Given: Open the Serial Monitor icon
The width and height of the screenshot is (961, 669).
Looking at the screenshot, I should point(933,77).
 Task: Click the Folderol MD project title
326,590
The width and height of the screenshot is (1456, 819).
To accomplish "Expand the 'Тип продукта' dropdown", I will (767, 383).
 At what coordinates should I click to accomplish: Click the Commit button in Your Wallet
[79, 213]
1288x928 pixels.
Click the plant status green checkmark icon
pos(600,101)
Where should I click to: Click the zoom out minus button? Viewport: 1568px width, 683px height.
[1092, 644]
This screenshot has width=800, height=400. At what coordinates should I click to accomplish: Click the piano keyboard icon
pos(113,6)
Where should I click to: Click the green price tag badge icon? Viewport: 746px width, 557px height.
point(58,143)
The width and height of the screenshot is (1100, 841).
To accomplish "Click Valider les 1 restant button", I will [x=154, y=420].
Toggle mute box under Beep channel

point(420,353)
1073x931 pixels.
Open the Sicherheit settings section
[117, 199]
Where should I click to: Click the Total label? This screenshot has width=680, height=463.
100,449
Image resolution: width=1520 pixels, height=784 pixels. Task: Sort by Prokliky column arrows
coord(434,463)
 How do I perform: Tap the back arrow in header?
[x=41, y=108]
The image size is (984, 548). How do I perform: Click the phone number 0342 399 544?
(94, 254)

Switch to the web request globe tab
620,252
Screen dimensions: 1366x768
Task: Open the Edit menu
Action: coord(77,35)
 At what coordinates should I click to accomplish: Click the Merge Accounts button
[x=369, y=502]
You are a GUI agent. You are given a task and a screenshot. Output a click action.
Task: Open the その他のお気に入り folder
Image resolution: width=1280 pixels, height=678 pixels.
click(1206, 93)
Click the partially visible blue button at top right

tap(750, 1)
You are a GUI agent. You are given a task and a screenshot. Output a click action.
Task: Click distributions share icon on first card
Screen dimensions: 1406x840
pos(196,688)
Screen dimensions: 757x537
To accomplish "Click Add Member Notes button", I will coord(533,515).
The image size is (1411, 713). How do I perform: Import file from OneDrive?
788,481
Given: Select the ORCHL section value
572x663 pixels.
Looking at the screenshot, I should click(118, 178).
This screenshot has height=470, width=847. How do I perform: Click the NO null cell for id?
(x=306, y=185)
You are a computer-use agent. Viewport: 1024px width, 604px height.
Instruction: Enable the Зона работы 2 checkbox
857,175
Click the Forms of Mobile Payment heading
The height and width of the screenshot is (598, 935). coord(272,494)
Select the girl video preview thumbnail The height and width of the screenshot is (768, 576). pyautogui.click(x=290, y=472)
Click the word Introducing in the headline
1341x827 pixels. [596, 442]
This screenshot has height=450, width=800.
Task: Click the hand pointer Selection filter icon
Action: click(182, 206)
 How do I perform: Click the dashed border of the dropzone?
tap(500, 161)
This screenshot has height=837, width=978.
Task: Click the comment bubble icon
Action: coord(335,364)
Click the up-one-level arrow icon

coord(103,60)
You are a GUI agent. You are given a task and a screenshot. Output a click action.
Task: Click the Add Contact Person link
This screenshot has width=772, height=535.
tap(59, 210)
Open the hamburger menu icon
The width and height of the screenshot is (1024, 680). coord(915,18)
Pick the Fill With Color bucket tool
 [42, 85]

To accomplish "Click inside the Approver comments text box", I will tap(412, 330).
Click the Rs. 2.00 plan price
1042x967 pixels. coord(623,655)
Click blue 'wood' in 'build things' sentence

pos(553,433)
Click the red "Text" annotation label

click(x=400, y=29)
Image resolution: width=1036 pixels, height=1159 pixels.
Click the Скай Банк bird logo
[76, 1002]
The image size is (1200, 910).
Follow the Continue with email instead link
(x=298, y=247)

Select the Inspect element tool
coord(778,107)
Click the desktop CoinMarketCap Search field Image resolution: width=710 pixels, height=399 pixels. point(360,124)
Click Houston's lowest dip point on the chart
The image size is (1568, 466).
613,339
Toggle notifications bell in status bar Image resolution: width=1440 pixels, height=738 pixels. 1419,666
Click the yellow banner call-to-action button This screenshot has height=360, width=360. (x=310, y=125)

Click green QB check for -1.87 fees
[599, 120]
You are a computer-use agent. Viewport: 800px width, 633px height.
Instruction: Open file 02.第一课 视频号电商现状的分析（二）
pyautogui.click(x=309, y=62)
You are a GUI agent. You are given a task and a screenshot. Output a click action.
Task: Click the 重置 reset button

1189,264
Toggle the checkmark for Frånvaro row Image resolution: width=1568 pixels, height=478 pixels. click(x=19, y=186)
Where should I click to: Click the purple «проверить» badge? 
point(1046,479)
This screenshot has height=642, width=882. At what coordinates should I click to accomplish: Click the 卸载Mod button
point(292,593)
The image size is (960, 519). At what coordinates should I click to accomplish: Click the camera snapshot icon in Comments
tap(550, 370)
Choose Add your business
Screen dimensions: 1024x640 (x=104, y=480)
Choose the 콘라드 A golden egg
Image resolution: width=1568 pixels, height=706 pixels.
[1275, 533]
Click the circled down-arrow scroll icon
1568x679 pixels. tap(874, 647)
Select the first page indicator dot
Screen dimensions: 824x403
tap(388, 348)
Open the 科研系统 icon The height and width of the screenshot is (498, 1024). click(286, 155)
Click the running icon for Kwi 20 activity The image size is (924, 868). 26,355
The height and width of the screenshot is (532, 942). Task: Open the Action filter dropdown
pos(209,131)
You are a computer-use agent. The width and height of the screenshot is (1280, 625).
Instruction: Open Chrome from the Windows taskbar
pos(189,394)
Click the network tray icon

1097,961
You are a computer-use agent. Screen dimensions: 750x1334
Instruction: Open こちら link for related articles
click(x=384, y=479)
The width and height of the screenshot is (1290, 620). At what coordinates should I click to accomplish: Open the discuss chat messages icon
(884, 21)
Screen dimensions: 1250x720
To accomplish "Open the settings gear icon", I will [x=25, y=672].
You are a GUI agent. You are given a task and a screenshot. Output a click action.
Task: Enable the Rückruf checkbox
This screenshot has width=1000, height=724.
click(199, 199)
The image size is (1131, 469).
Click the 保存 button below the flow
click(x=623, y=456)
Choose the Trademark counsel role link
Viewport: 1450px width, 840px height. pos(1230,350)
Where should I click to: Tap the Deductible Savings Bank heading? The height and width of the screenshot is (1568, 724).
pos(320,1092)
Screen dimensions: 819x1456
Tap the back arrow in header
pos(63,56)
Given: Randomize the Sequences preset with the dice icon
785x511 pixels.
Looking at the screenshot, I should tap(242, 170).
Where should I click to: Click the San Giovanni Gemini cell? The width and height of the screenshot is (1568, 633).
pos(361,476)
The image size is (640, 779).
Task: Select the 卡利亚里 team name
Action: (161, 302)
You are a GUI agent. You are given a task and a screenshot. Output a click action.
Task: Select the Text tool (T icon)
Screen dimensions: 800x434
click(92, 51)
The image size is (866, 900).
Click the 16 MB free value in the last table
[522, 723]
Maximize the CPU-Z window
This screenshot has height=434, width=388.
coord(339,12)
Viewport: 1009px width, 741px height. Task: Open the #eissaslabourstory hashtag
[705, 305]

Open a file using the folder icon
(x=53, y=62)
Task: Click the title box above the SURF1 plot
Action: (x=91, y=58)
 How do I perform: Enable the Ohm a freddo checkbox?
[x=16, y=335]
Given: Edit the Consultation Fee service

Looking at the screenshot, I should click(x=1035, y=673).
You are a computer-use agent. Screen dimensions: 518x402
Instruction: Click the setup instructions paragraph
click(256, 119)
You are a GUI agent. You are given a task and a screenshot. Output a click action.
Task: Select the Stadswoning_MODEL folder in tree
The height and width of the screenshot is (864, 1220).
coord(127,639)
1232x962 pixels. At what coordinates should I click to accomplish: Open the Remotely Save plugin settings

= = = = =

### Assigned task
The entries are to be duplicated exactly, with nothing changed.

### Solved exercise
Given: Open the Serial Monitor icon
The width and height of the screenshot is (961, 669).
Looking at the screenshot, I should point(933,77).
 Task: Click the Folderol MD project title
326,590
The width and height of the screenshot is (1456, 819).
To accomplish "Expand the 'Тип продукта' dropdown", I will (767, 383).
 At what coordinates should I click to accomplish: Click the Commit button in Your Wallet
[79, 213]
1288x928 pixels.
Click the plant status green checkmark icon
pos(600,101)
Where should I click to: Click the zoom out minus button? Viewport: 1568px width, 683px height.
[1092, 644]
This screenshot has width=800, height=400. At what coordinates should I click to accomplish: Click the piano keyboard icon
pos(113,6)
Where should I click to: Click the green price tag badge icon? Viewport: 746px width, 557px height.
point(58,143)
The width and height of the screenshot is (1100, 841).
To accomplish "Click Valider les 1 restant button", I will [x=154, y=420].
Toggle mute box under Beep channel

point(420,353)
1073x931 pixels.
Open the Sicherheit settings section
[117, 199]
Where should I click to: Click the Total label? This screenshot has width=680, height=463.
100,449
Image resolution: width=1520 pixels, height=784 pixels. Task: Sort by Prokliky column arrows
coord(434,463)
 How do I perform: Tap the back arrow in header?
[x=41, y=108]
The image size is (984, 548). How do I perform: Click the phone number 0342 399 544?
(94, 254)

Switch to the web request globe tab
620,252
Screen dimensions: 1366x768
Task: Open the Edit menu
Action: coord(77,35)
 At what coordinates should I click to accomplish: Click the Merge Accounts button
[x=369, y=502]
You are a GUI agent. You are given a task and a screenshot. Output a click action.
Task: Open the その他のお気に入り folder
Image resolution: width=1280 pixels, height=678 pixels.
click(1206, 93)
Click the partially visible blue button at top right

tap(750, 1)
You are a GUI agent. You are given a task and a screenshot. Output a click action.
Task: Click distributions share icon on first card
Screen dimensions: 1406x840
pos(196,688)
Screen dimensions: 757x537
To accomplish "Click Add Member Notes button", I will coord(533,515).
The image size is (1411, 713). How do I perform: Import file from OneDrive?
788,481
Given: Select the ORCHL section value
572x663 pixels.
Looking at the screenshot, I should click(118, 178).
This screenshot has height=470, width=847. How do I perform: Click the NO null cell for id?
(x=306, y=185)
You are a computer-use agent. Viewport: 1024px width, 604px height.
Instruction: Enable the Зона работы 2 checkbox
857,175
Click the Forms of Mobile Payment heading
The height and width of the screenshot is (598, 935). coord(272,494)
Select the girl video preview thumbnail The height and width of the screenshot is (768, 576). pyautogui.click(x=290, y=472)
Click the word Introducing in the headline
1341x827 pixels. [596, 442]
This screenshot has height=450, width=800.
Task: Click the hand pointer Selection filter icon
Action: click(182, 206)
 How do I perform: Click the dashed border of the dropzone?
tap(500, 161)
This screenshot has height=837, width=978.
Task: Click the comment bubble icon
Action: coord(335,364)
Click the up-one-level arrow icon

coord(103,60)
You are a GUI agent. You are given a task and a screenshot. Output a click action.
Task: Click the Add Contact Person link
This screenshot has width=772, height=535.
tap(59, 210)
Open the hamburger menu icon
The width and height of the screenshot is (1024, 680). coord(915,18)
Pick the Fill With Color bucket tool
 [42, 85]

To accomplish "Click inside the Approver comments text box", I will tap(412, 330).
Click the Rs. 2.00 plan price
1042x967 pixels. coord(623,655)
Click blue 'wood' in 'build things' sentence

pos(553,433)
Click the red "Text" annotation label

click(x=400, y=29)
Image resolution: width=1036 pixels, height=1159 pixels.
Click the Скай Банк bird logo
[76, 1002]
The image size is (1200, 910).
Follow the Continue with email instead link
(x=298, y=247)

Select the Inspect element tool
coord(778,107)
Click the desktop CoinMarketCap Search field Image resolution: width=710 pixels, height=399 pixels. point(360,124)
Click Houston's lowest dip point on the chart
The image size is (1568, 466).
613,339
Toggle notifications bell in status bar Image resolution: width=1440 pixels, height=738 pixels. 1419,666
Click the yellow banner call-to-action button This screenshot has height=360, width=360. (x=310, y=125)

Click green QB check for -1.87 fees
[599, 120]
You are a computer-use agent. Viewport: 800px width, 633px height.
Instruction: Open file 02.第一课 视频号电商现状的分析（二）
pyautogui.click(x=309, y=62)
You are a GUI agent. You are given a task and a screenshot. Output a click action.
Task: Click the 重置 reset button

1189,264
Toggle the checkmark for Frånvaro row Image resolution: width=1568 pixels, height=478 pixels. click(x=19, y=186)
Where should I click to: Click the purple «проверить» badge? 
point(1046,479)
This screenshot has height=642, width=882. At what coordinates should I click to accomplish: Click the 卸载Mod button
point(292,593)
The image size is (960, 519). At what coordinates should I click to accomplish: Click the camera snapshot icon in Comments
tap(550, 370)
Choose Add your business
Screen dimensions: 1024x640 (x=104, y=480)
Choose the 콘라드 A golden egg
Image resolution: width=1568 pixels, height=706 pixels.
[1275, 533]
Click the circled down-arrow scroll icon
1568x679 pixels. tap(874, 647)
Select the first page indicator dot
Screen dimensions: 824x403
tap(388, 348)
Open the 科研系统 icon The height and width of the screenshot is (498, 1024). click(286, 155)
Click the running icon for Kwi 20 activity The image size is (924, 868). 26,355
The height and width of the screenshot is (532, 942). Task: Open the Action filter dropdown
pos(209,131)
You are a computer-use agent. The width and height of the screenshot is (1280, 625).
Instruction: Open Chrome from the Windows taskbar
pos(189,394)
Click the network tray icon

1097,961
You are a computer-use agent. Screen dimensions: 750x1334
Instruction: Open こちら link for related articles
click(x=384, y=479)
The width and height of the screenshot is (1290, 620). At what coordinates should I click to accomplish: Open the discuss chat messages icon
(884, 21)
Screen dimensions: 1250x720
To accomplish "Open the settings gear icon", I will [x=25, y=672].
You are a GUI agent. You are given a task and a screenshot. Output a click action.
Task: Enable the Rückruf checkbox
This screenshot has width=1000, height=724.
click(199, 199)
The image size is (1131, 469).
Click the 保存 button below the flow
click(x=623, y=456)
Choose the Trademark counsel role link
Viewport: 1450px width, 840px height. pos(1230,350)
Where should I click to: Tap the Deductible Savings Bank heading? The height and width of the screenshot is (1568, 724).
pos(320,1092)
Screen dimensions: 819x1456
Tap the back arrow in header
pos(63,56)
Given: Randomize the Sequences preset with the dice icon
785x511 pixels.
Looking at the screenshot, I should tap(242, 170).
Where should I click to: Click the San Giovanni Gemini cell? The width and height of the screenshot is (1568, 633).
pos(361,476)
The image size is (640, 779).
Task: Select the 卡利亚里 team name
Action: (161, 302)
You are a GUI agent. You are given a task and a screenshot. Output a click action.
Task: Select the Text tool (T icon)
Screen dimensions: 800x434
click(92, 51)
The image size is (866, 900).
Click the 16 MB free value in the last table
[522, 723]
Maximize the CPU-Z window
This screenshot has height=434, width=388.
coord(339,12)
Viewport: 1009px width, 741px height. Task: Open the #eissaslabourstory hashtag
[705, 305]

Open a file using the folder icon
(x=53, y=62)
Task: Click the title box above the SURF1 plot
Action: (x=91, y=58)
 How do I perform: Enable the Ohm a freddo checkbox?
[x=16, y=335]
Given: Edit the Consultation Fee service

Looking at the screenshot, I should click(x=1035, y=673).
You are a computer-use agent. Screen dimensions: 518x402
Instruction: Click the setup instructions paragraph
click(256, 119)
You are a GUI agent. You are given a task and a screenshot. Output a click action.
Task: Select the Stadswoning_MODEL folder in tree
The height and width of the screenshot is (864, 1220).
coord(127,639)
1232x962 pixels. At what coordinates should I click to accomplish: Open the Remotely Save plugin settings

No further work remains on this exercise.